October 12, 2010
[Vancouver, British Columbia, Canada] The victim of an alleged gay bashing last week feels victimized all over again after police initially refused to hear him out. Thomas Pope, 21, said he was waiting for friends outside a McDonald's in downtown Vancouver during the early hours Friday when two males walked up to him and started yelling. "They said 'What are you looking at f-----?' and 'Are you waiting for your boyfriend?' I told them I wasn't doing anything, that I was just standing there," Pope said. The man tried to avoid confrontation with the two men in his face - who he believed to be drunk - but it didn't last long. "One of them grabbed me by the shirt and pulled it so hard it almost came off," Pope recalled. "He punched me in the face and I was getting beat up." His roommate called police and officers arrived on scene shortly thereafter.
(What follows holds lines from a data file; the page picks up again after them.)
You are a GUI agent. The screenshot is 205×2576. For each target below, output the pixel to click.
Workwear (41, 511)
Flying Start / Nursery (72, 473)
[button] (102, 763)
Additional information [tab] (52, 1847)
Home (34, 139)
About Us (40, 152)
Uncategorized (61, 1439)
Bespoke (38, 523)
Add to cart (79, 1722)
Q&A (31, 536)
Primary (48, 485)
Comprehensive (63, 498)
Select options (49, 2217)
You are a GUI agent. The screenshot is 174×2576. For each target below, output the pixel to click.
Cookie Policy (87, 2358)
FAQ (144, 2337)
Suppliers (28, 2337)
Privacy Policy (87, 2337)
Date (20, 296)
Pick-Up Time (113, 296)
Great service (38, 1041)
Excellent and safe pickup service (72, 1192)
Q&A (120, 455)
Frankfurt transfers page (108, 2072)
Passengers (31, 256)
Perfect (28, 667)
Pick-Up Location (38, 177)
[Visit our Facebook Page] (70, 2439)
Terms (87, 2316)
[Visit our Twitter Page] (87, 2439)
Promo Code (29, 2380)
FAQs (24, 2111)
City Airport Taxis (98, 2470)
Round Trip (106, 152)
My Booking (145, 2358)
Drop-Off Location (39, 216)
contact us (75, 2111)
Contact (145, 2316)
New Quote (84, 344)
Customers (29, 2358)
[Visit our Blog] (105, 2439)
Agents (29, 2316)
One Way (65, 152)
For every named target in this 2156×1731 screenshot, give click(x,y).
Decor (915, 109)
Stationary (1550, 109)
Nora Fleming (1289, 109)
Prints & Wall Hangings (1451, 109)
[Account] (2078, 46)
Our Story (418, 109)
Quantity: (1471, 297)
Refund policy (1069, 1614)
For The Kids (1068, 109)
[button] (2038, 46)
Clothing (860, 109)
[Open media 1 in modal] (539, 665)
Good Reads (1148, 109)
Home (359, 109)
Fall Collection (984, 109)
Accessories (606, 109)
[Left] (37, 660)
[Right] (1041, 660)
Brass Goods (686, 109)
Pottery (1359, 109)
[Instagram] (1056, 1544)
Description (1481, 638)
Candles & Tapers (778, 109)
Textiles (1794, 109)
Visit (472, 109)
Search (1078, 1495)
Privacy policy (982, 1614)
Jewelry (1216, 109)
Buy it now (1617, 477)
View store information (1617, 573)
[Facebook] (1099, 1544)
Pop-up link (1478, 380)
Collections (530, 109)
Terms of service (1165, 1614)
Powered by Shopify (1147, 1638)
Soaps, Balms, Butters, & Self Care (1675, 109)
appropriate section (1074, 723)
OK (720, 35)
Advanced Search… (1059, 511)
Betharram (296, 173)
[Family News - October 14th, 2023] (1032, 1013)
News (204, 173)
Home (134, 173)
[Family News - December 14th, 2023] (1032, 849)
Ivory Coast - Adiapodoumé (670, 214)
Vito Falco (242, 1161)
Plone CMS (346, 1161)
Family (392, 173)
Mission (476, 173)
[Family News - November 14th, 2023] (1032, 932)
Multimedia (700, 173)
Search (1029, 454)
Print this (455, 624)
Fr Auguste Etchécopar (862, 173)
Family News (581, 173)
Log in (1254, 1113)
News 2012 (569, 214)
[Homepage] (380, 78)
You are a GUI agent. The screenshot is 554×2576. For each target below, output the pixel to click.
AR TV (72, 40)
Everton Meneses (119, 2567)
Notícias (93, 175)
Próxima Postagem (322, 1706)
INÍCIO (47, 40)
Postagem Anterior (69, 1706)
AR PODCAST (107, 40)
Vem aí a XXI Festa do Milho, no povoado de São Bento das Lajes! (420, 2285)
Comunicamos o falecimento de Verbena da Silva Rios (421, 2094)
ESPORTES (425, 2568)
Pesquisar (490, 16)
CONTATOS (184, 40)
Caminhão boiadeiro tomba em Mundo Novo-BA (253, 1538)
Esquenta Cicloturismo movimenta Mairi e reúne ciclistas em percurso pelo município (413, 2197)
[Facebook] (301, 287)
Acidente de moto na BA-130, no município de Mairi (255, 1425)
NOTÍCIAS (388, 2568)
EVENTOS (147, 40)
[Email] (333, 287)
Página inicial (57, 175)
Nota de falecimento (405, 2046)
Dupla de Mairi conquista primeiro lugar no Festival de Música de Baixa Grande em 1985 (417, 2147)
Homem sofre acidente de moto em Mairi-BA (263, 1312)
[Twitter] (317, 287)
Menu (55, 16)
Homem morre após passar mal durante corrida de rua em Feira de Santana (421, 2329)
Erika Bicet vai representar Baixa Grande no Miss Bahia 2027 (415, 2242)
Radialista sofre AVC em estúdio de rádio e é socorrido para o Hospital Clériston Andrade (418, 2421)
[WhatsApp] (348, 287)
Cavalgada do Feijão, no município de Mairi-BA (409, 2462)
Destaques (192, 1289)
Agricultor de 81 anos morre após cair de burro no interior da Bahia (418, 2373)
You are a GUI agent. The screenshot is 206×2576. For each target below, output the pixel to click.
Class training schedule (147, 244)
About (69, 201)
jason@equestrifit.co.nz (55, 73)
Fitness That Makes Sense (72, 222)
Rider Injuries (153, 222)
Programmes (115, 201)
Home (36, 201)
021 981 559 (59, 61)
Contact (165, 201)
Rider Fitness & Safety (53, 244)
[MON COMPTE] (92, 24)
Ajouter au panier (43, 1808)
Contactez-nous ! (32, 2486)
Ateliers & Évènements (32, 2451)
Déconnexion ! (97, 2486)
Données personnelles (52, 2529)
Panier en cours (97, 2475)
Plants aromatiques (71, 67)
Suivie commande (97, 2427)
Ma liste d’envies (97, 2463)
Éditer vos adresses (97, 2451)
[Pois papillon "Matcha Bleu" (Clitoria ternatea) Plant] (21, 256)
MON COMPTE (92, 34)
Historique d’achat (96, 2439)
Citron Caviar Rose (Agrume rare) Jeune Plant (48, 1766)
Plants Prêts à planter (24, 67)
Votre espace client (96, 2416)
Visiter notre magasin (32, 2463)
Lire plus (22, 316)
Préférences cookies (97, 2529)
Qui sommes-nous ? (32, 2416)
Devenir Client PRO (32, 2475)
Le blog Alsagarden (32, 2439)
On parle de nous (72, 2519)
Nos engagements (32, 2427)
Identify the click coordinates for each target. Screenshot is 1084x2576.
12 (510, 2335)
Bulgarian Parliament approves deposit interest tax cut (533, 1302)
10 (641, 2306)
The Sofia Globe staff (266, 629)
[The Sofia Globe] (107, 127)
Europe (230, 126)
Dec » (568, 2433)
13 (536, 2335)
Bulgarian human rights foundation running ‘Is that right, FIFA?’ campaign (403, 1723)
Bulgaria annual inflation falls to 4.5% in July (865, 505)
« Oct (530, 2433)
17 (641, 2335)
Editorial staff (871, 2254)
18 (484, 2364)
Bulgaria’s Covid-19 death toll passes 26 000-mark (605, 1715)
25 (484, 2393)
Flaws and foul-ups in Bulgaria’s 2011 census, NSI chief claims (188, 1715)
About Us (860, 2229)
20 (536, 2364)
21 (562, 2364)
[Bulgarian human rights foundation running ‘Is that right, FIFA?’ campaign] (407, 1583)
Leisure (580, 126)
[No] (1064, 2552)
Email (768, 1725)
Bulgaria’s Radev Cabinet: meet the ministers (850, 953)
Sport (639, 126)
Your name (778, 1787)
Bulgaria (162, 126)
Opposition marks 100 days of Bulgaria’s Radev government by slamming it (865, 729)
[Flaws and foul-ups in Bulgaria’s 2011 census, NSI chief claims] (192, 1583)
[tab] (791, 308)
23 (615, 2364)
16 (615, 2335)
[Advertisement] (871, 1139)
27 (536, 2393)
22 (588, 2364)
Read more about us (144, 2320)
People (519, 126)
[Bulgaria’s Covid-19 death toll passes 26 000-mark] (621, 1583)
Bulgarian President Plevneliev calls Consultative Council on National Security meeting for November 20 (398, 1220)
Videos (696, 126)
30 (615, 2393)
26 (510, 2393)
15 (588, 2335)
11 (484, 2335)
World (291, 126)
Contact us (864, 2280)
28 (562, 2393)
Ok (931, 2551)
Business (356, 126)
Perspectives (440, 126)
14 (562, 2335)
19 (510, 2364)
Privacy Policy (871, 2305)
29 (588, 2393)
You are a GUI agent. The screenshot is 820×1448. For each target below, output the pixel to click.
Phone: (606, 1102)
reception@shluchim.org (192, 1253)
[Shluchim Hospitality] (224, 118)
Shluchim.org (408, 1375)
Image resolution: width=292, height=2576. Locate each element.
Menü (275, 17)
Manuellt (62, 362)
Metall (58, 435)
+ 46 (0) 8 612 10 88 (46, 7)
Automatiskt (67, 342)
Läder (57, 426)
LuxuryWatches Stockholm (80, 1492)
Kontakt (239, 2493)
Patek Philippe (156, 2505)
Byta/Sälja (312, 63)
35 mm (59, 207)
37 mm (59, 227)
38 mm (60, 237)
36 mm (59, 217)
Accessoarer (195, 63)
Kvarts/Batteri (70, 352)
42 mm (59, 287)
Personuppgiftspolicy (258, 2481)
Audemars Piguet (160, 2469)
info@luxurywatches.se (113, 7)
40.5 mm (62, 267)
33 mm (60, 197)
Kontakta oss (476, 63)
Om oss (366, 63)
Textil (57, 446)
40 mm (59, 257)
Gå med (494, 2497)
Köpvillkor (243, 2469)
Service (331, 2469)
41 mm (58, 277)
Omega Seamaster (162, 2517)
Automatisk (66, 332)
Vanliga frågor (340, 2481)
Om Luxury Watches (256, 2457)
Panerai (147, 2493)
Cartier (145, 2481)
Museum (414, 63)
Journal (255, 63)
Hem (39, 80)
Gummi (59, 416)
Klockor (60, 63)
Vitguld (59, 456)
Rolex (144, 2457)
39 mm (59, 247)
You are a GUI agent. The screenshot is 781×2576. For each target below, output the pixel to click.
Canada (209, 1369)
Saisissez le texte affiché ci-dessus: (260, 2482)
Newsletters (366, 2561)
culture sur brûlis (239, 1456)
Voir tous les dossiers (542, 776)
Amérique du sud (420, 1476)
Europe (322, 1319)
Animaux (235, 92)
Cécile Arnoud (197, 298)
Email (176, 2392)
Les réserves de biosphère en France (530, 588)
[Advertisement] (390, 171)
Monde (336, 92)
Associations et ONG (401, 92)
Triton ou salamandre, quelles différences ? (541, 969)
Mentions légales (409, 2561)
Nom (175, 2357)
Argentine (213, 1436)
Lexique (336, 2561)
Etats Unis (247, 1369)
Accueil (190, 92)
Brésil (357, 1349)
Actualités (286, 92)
That's when the ordeal got "fun," Pope said sarcastically. "A woman officer put [the suspects] in handcuffs and said we were lucky we weren't cuffed," he claimed. "She said it was just a he-said-she-said incident and wouldn't take my statement. They were off the clock and we were lucky they even responded to the call." The victim, whose jaw is now swollen, later found out the suspects were released. Enraged that police "wouldn't do their job," Pope's father contacted the office of Vancouver-West End MLA Spencer Chandra Herbert. "They told me the officer didn't believe their story and wouldn't take a statement," he said. "I contacted the police and they got back on the case." Chandra Herbert said Vancouver police generally take these kinds of cases very seriously but bemoaned that Pope's case apparently wasn't taken seriously until he got involved. "It's troubling my office had to get involved."
Vancouver police spokesperson Const. Lindsey Houghton said the investigation into the incident was ongoing and witnesses and video surveillance had been obtained. No charges have been laid, but assault and hate crime investigators were involved. He had no information regarding misconduct on the part of responding officers, but encouraged Pope to file a complaint. Chandra Herbert said victims of gay bashings need to report incidents in the face of ongoing discrimination and assaults. "It's shocking that these continue, it's so disturbing," he said. "It keeps happening."